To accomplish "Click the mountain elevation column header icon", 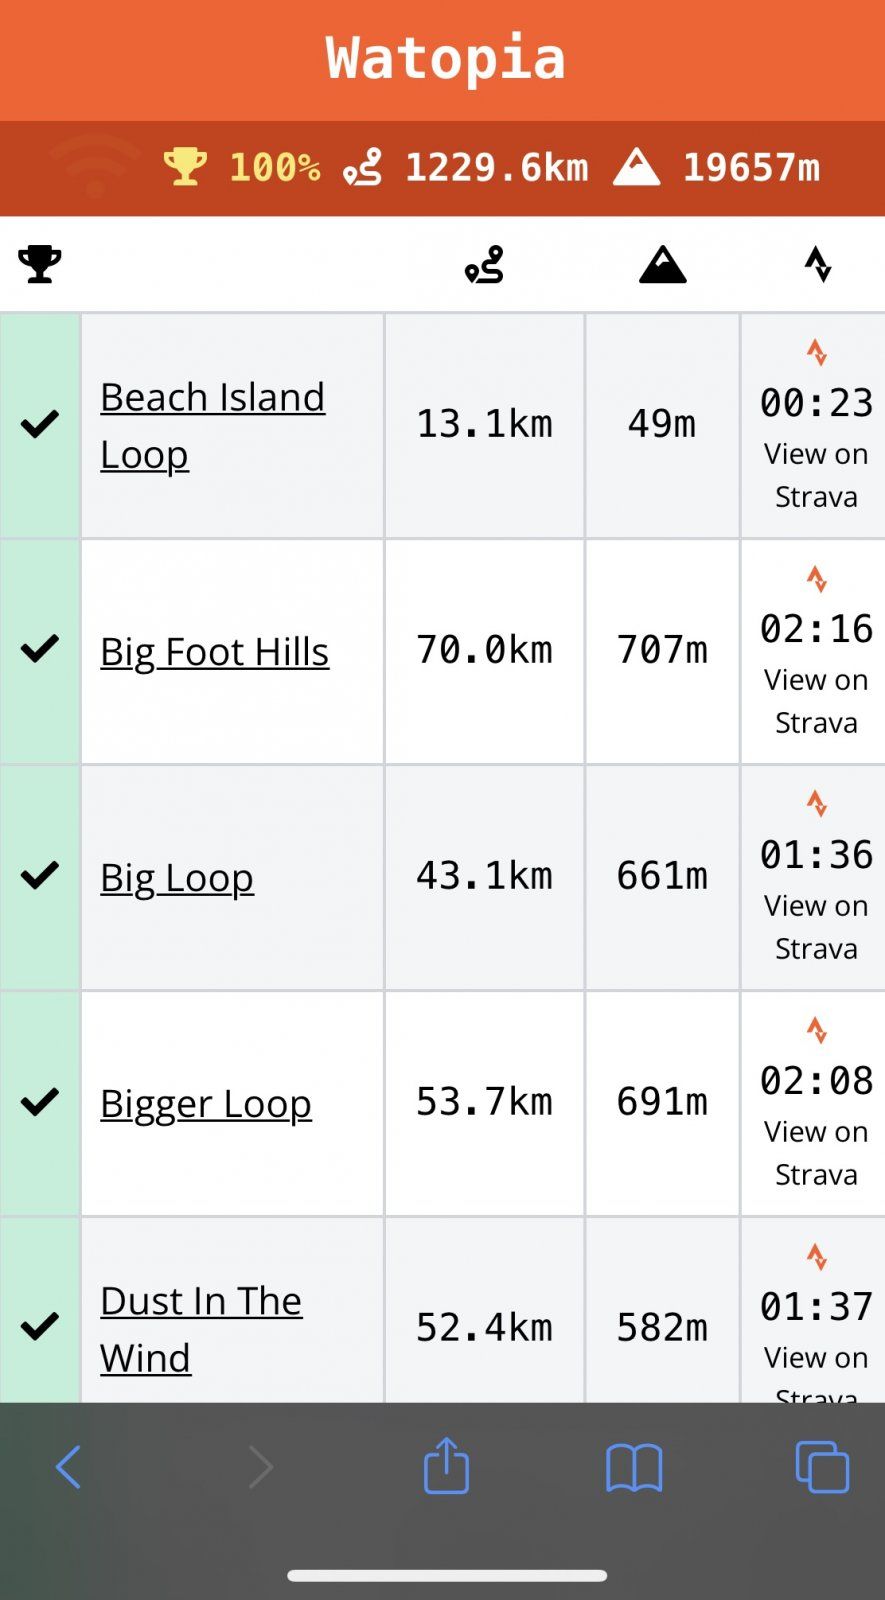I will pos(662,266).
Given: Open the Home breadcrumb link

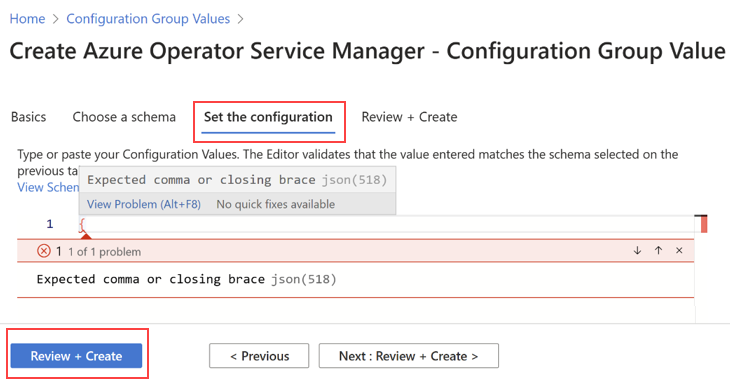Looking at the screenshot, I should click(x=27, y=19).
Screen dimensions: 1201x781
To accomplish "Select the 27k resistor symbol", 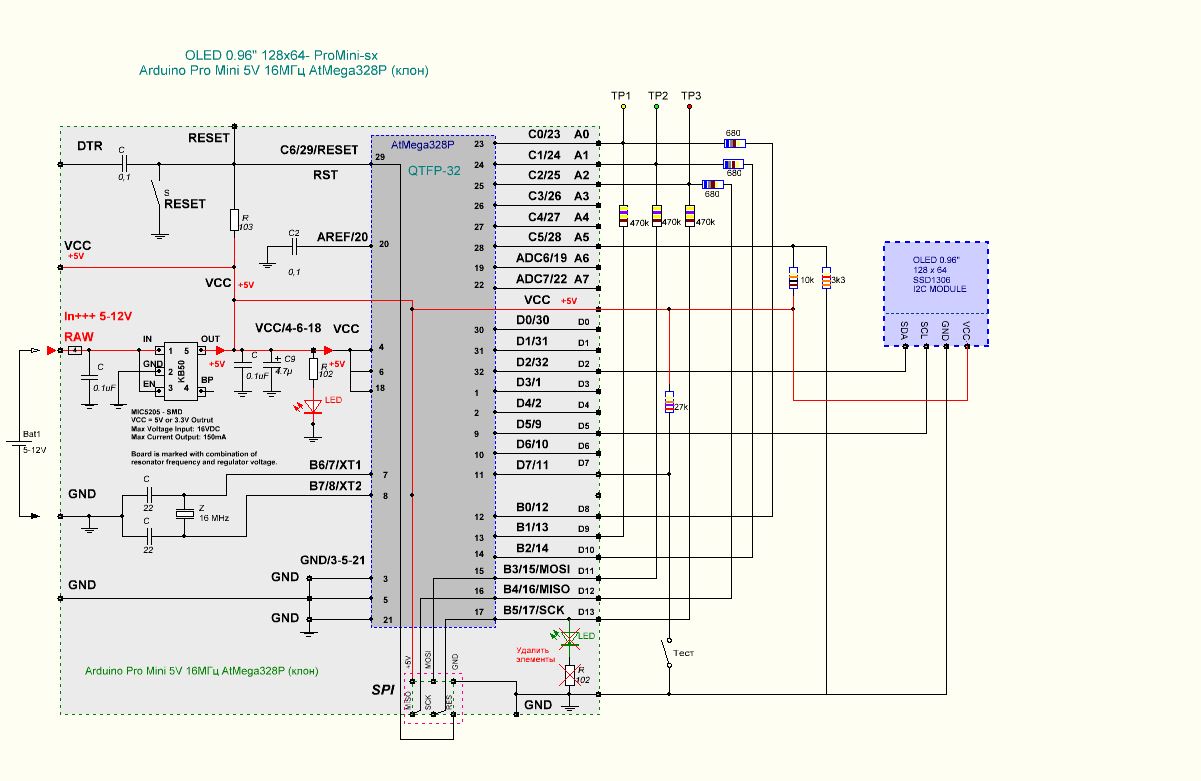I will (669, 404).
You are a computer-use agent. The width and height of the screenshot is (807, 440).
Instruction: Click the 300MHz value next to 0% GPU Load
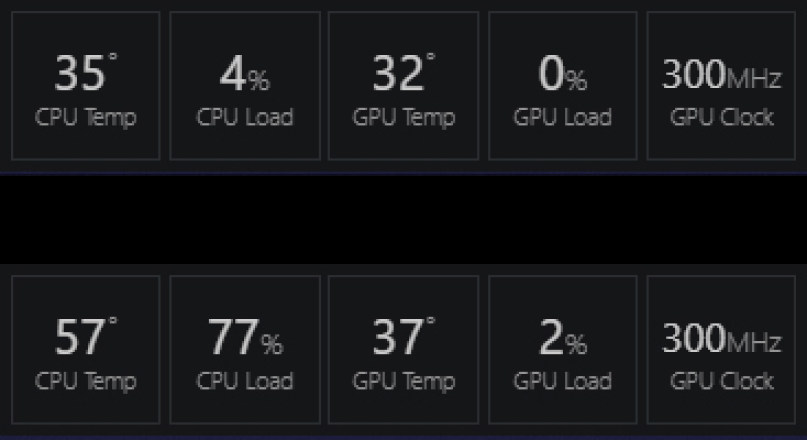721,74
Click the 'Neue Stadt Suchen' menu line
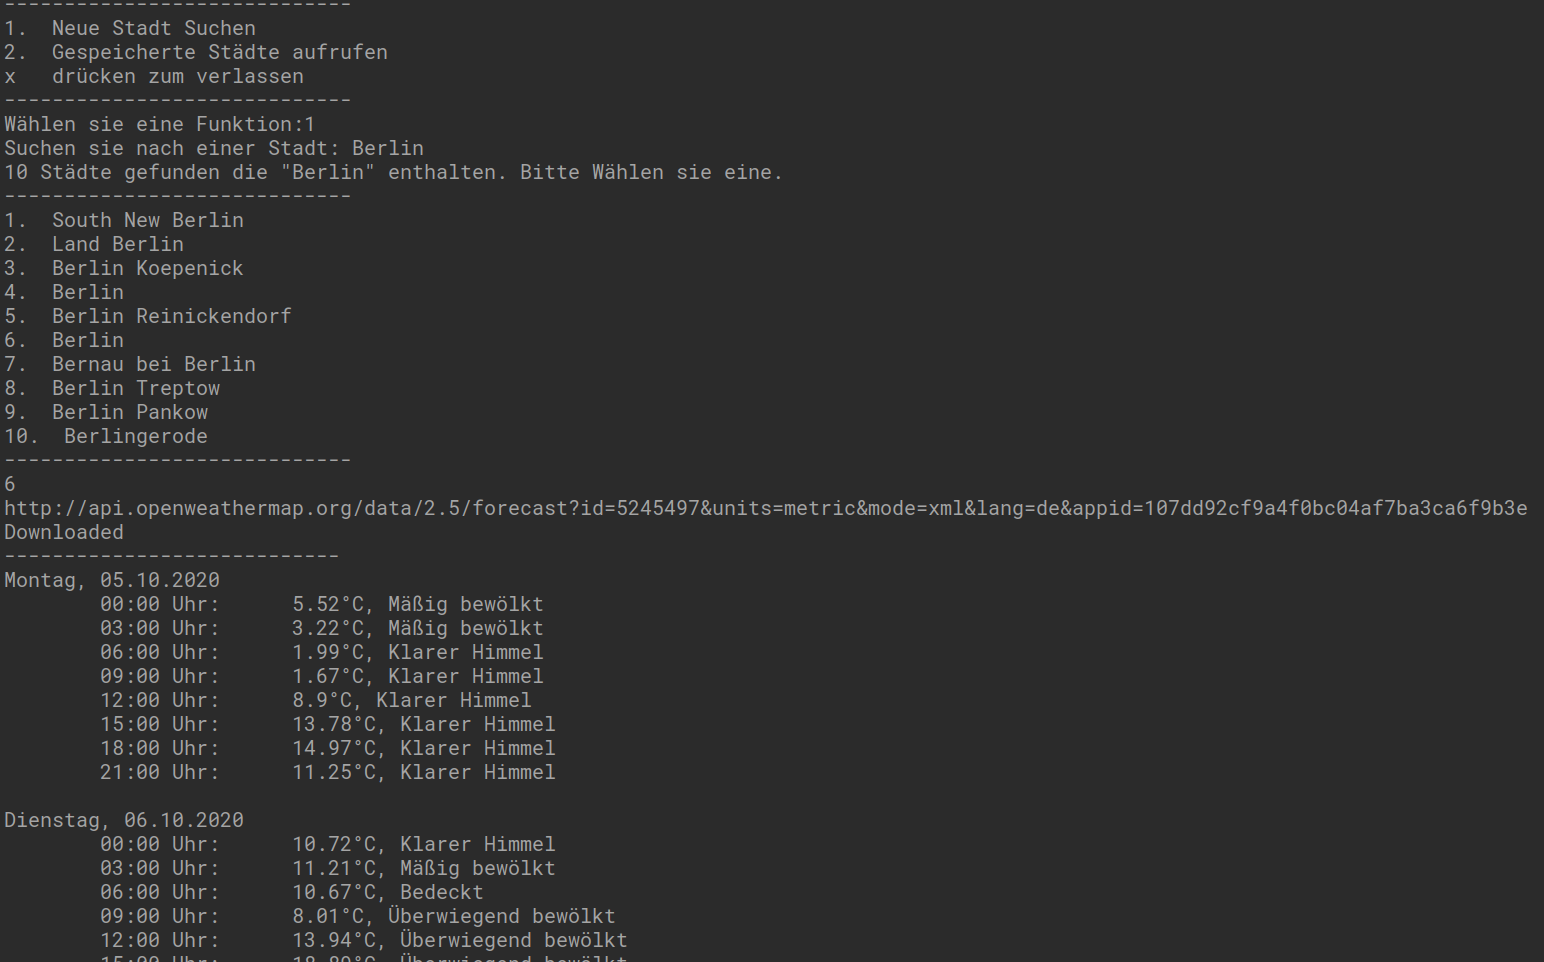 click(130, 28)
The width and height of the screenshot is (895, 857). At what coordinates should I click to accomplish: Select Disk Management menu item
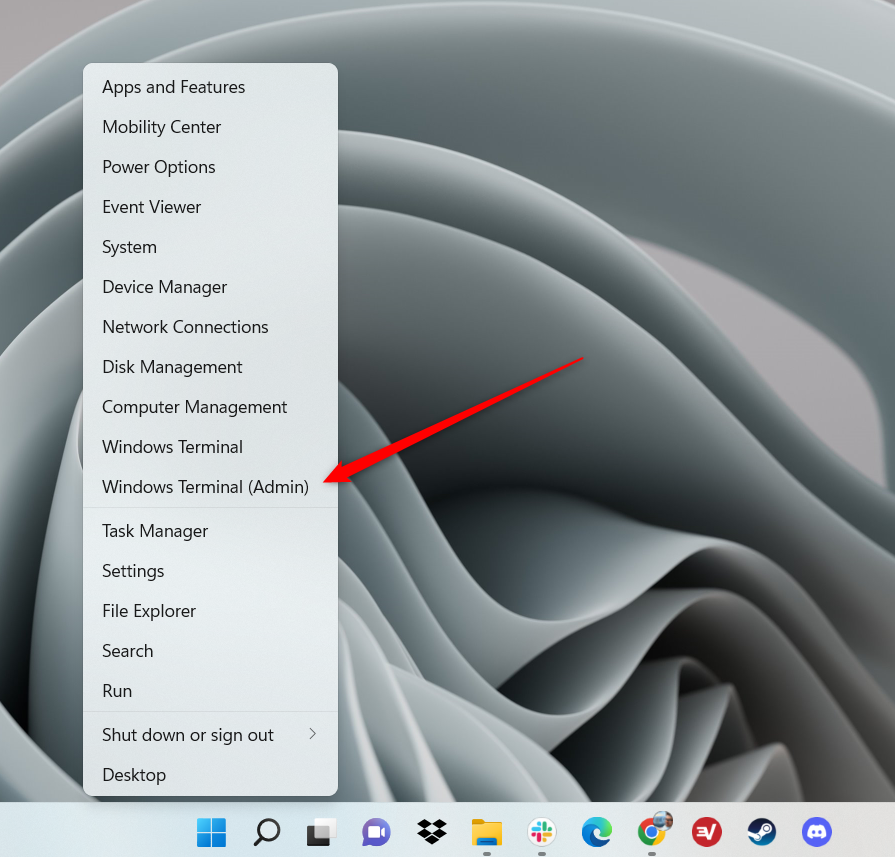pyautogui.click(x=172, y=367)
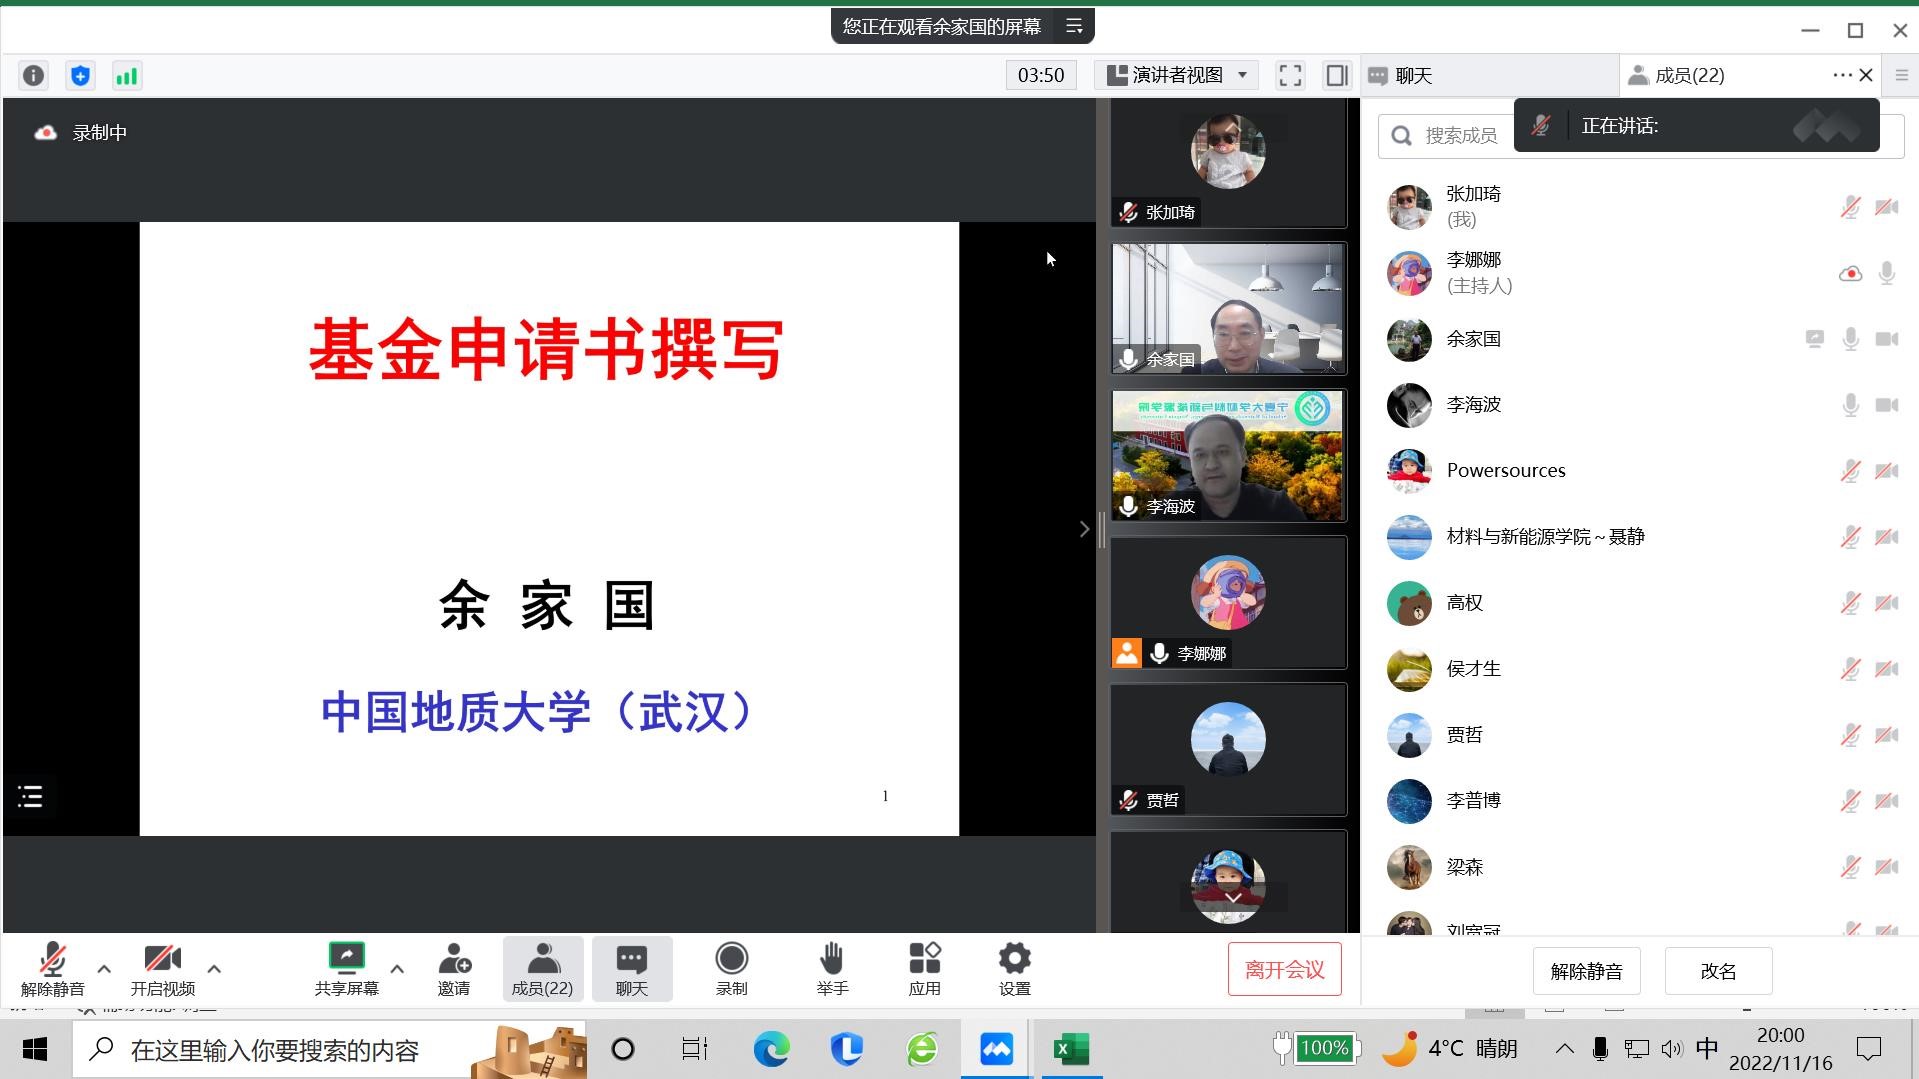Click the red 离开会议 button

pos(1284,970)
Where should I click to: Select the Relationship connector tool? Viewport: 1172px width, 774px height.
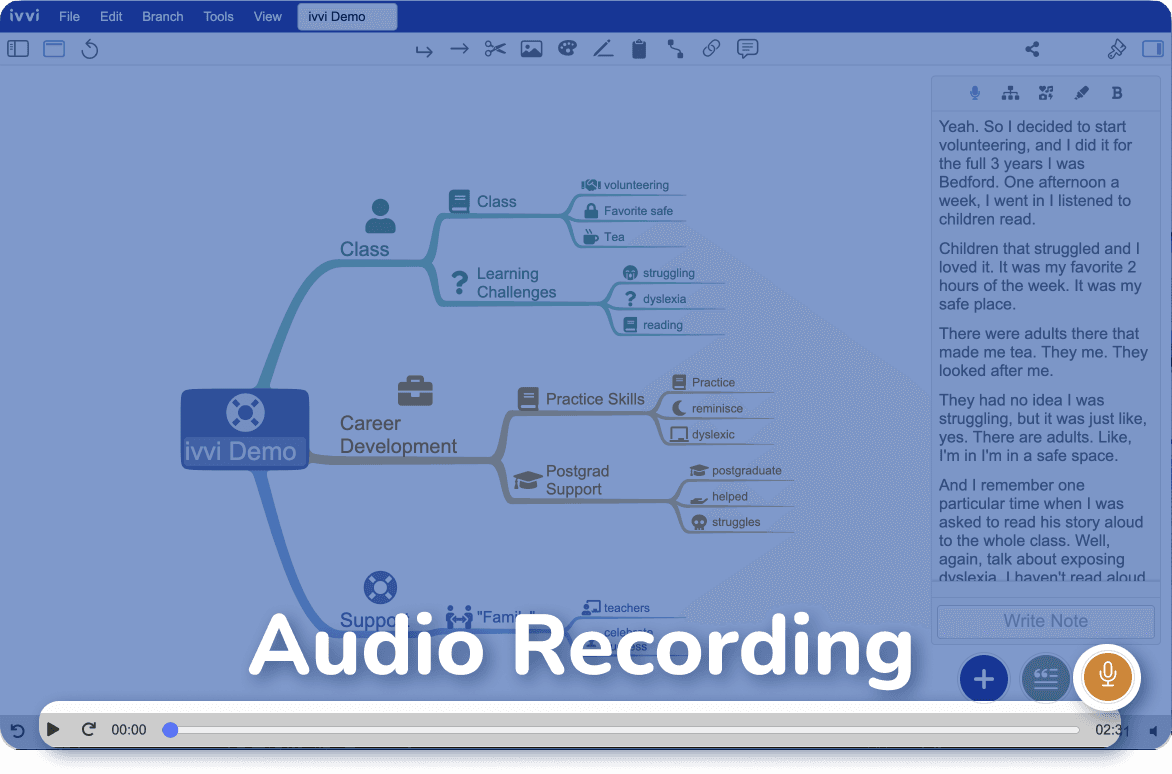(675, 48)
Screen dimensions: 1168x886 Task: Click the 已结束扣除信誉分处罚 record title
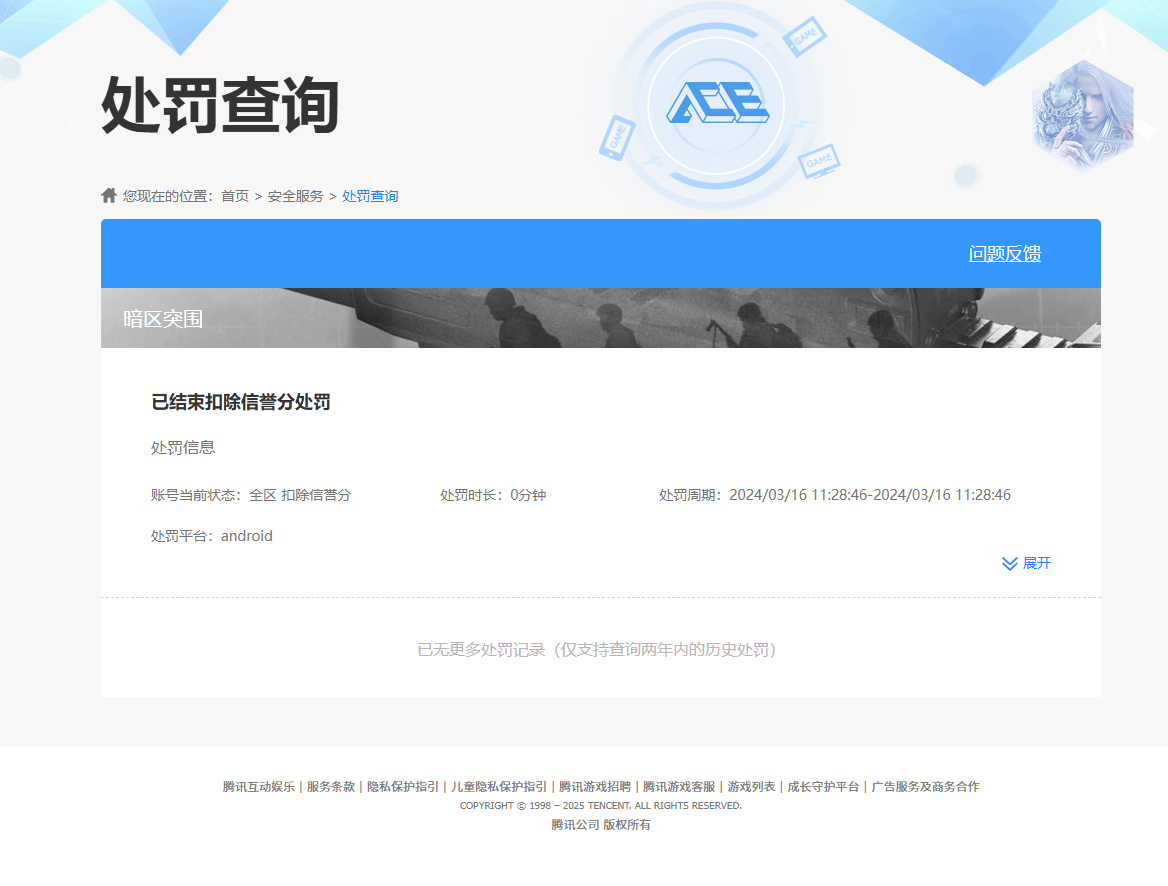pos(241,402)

WHAT YOU SHOULD DO: What you print must be exactly the lines from the one containing "Where should I" through the last line of the material, and no pictures.

RESPONSE TO THIS TASK:
Where should I click to: Select the Relationship connector tool? Viewport: 1172px width, 774px height.
(675, 48)
Screen dimensions: 1168x886 Task: Click the 已结束扣除信誉分处罚 record title
pos(241,402)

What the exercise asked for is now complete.